Write out an exact copy of the line with "Screen dimensions: 1568x747" and of each line after it, through the end of the records below.

[Data items]
::::
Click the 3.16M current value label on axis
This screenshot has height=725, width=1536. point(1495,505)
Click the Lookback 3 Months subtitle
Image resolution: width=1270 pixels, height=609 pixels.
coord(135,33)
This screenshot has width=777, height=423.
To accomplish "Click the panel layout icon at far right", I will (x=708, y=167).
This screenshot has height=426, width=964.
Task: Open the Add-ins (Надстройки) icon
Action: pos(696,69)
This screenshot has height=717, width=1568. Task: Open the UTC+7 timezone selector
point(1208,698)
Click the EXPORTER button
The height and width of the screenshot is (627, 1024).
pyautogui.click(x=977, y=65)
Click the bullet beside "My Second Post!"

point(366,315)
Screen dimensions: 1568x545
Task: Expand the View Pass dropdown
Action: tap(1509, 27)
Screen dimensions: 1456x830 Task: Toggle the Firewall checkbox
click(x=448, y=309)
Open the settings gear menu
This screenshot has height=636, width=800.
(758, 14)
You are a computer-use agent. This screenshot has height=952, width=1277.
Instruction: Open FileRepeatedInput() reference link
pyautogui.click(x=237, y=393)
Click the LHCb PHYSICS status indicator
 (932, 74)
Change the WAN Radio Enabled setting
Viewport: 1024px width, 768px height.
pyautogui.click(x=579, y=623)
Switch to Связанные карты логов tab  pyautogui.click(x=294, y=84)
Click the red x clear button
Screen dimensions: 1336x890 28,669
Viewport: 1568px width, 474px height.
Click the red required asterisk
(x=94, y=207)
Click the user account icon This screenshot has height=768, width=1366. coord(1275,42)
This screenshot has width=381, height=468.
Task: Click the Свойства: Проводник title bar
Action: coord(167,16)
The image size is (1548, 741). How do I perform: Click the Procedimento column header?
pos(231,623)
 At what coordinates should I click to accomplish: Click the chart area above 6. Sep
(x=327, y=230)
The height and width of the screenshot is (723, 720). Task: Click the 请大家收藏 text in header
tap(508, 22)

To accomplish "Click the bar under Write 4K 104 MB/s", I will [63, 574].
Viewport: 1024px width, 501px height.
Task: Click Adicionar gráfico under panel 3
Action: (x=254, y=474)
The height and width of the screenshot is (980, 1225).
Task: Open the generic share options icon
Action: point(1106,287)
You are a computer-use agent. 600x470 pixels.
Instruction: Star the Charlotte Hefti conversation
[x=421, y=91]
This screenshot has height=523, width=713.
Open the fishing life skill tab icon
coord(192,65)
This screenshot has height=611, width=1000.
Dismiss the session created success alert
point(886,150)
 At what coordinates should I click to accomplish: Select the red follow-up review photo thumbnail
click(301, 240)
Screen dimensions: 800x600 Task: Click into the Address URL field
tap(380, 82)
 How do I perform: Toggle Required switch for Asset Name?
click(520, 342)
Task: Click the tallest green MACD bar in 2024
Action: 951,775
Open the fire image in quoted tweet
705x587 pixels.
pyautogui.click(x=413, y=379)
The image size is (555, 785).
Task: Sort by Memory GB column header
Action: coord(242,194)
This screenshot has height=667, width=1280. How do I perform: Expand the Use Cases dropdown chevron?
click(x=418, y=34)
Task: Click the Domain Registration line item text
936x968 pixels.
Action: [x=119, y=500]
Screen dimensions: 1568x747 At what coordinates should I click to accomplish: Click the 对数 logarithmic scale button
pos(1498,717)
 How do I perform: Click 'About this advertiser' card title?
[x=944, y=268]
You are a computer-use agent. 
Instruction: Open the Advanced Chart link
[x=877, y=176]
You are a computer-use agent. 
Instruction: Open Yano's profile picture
::::
**Exercise solution**
Screen dimensions: 1568x747 At what coordinates should I click to accomplish: Click the 对数 logarithmic scale button
pos(1498,717)
 How do I perform: Click 'About this advertiser' card title?
[x=944, y=268]
You are a computer-use agent. 
Instruction: Open the Advanced Chart link
[x=877, y=176]
You are a computer-use agent. 
Instruction: Open Yano's profile picture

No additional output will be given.